Data items:
※ ※ ※
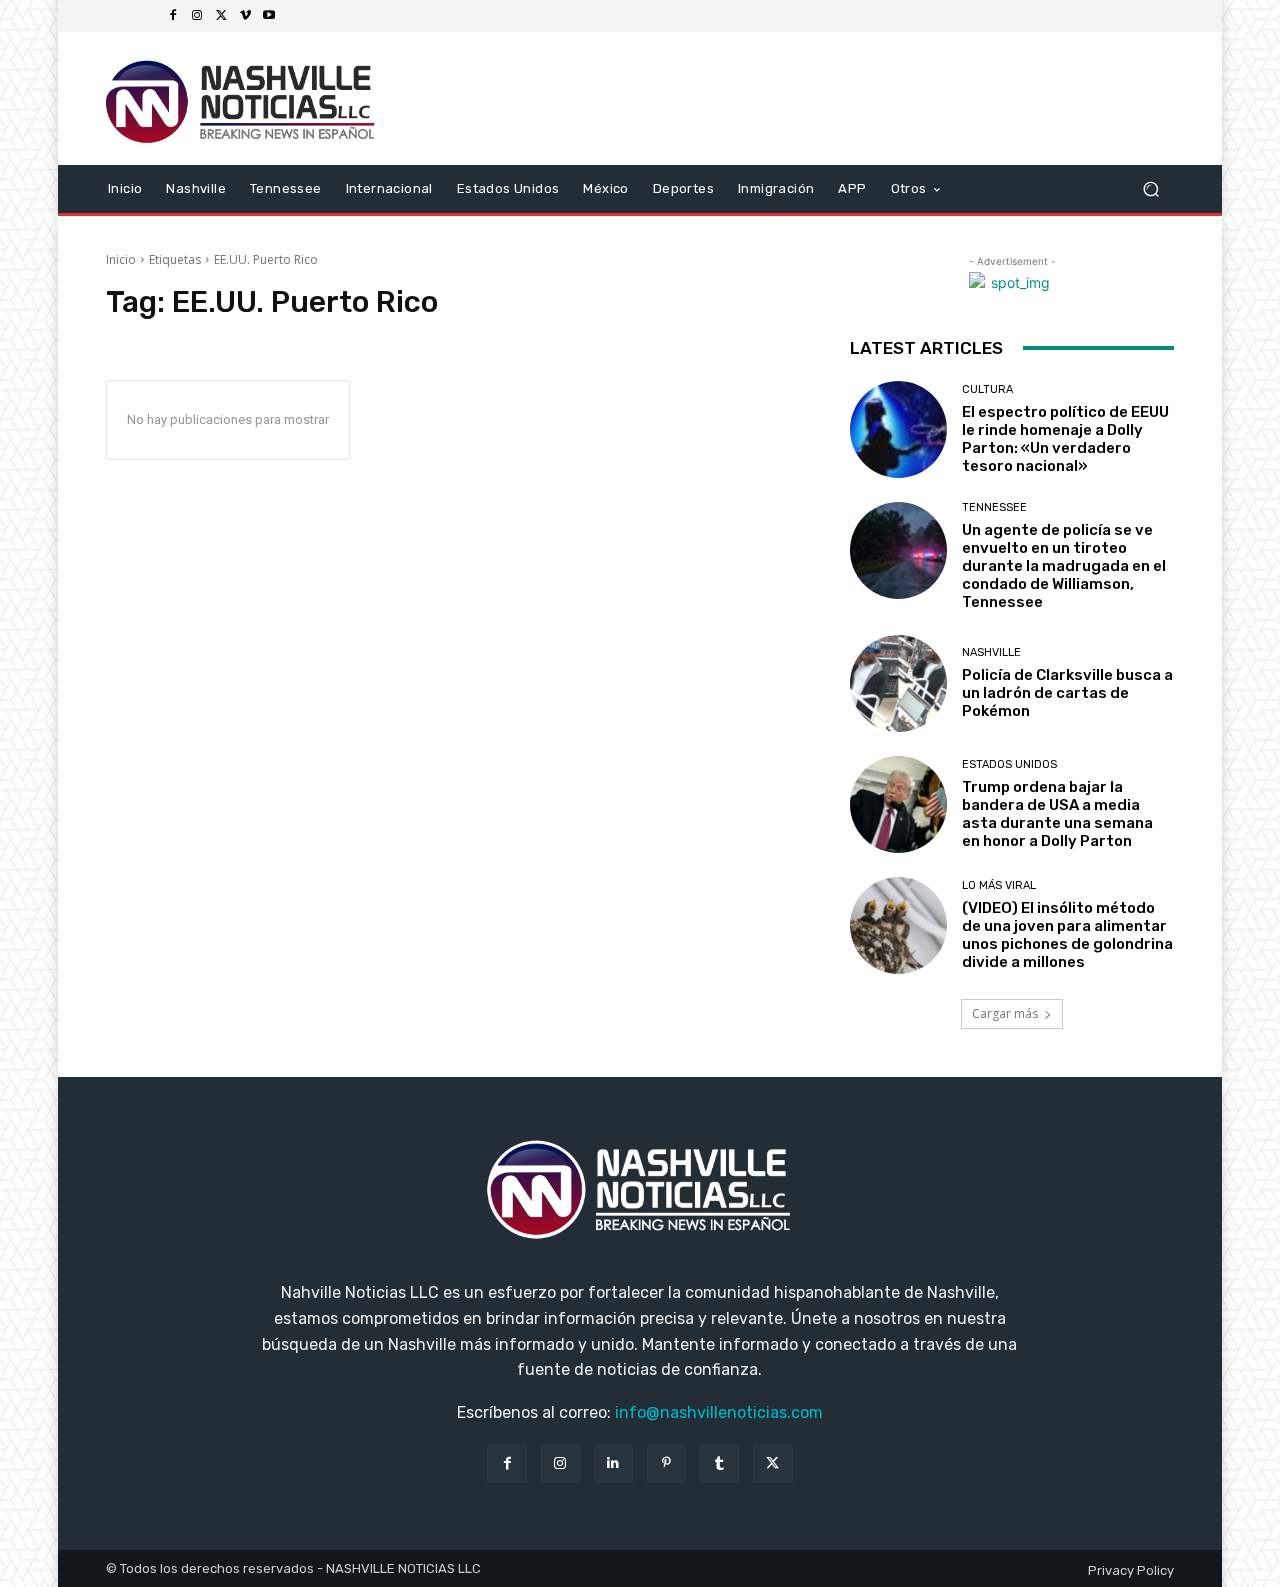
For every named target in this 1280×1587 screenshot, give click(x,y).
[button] (1150, 188)
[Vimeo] (245, 16)
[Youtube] (269, 16)
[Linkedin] (613, 1463)
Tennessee (994, 507)
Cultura (987, 389)
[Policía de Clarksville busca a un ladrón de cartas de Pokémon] (898, 683)
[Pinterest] (666, 1463)
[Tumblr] (719, 1463)
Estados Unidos (1009, 764)
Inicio (121, 259)
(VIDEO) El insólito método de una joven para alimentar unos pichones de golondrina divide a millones (1067, 935)
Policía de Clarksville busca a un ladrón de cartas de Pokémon (1067, 693)
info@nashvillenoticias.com (719, 1412)
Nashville (991, 652)
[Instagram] (197, 16)
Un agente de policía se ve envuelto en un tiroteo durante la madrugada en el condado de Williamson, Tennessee (1064, 566)
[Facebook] (173, 16)
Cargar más (1005, 1013)
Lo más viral (999, 885)
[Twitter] (221, 16)
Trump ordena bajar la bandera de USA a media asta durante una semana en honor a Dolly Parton (1057, 814)
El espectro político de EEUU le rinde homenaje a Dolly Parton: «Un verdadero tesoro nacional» (1065, 439)
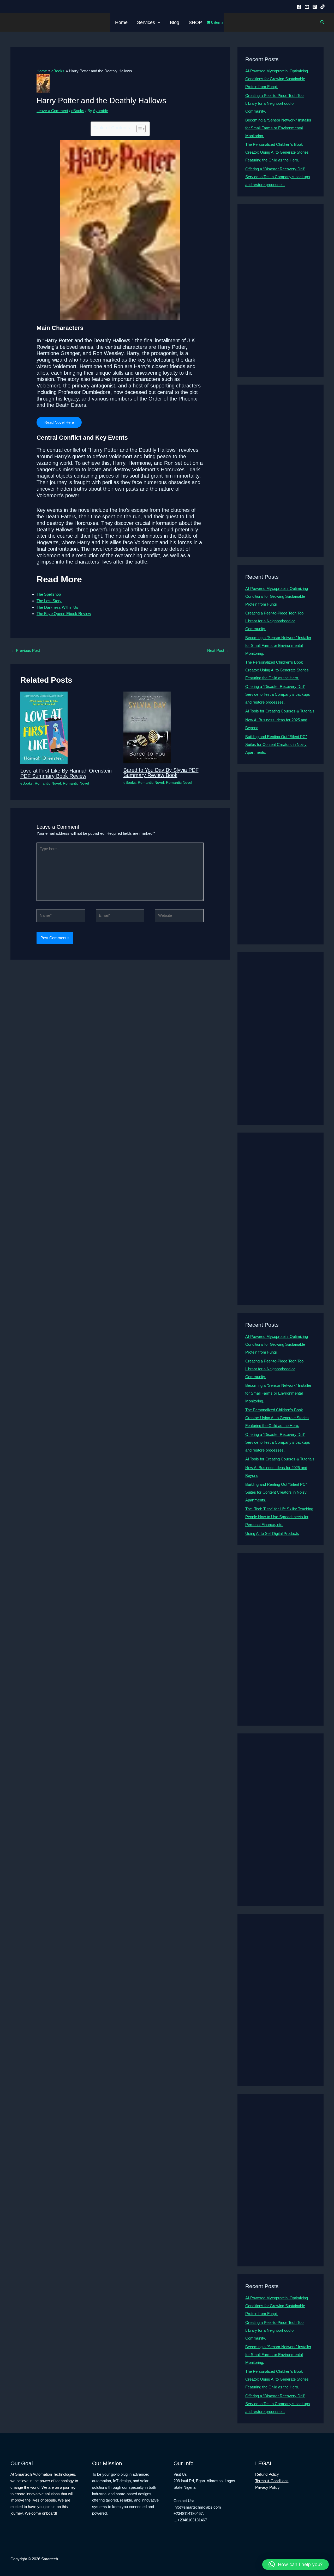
※ ※ ※
Reproduce verbatim, and only, the lines starting at the one that contains "Un agente de" and ending with the final line of the records; leave out the pictures.

RESPONSE TO THIS TASK:
Un agente de policía se ve envuelto en un tiroteo durante la madrugada en el condado de Williamson, Tennessee (1064, 566)
[Facebook] (173, 16)
Cargar más (1005, 1013)
Lo más viral (999, 885)
[Twitter] (221, 16)
Trump ordena bajar la bandera de USA a media asta durante una semana en honor a Dolly Parton (1057, 814)
El espectro político de EEUU le rinde homenaje a Dolly Parton: «Un verdadero tesoro nacional» (1065, 439)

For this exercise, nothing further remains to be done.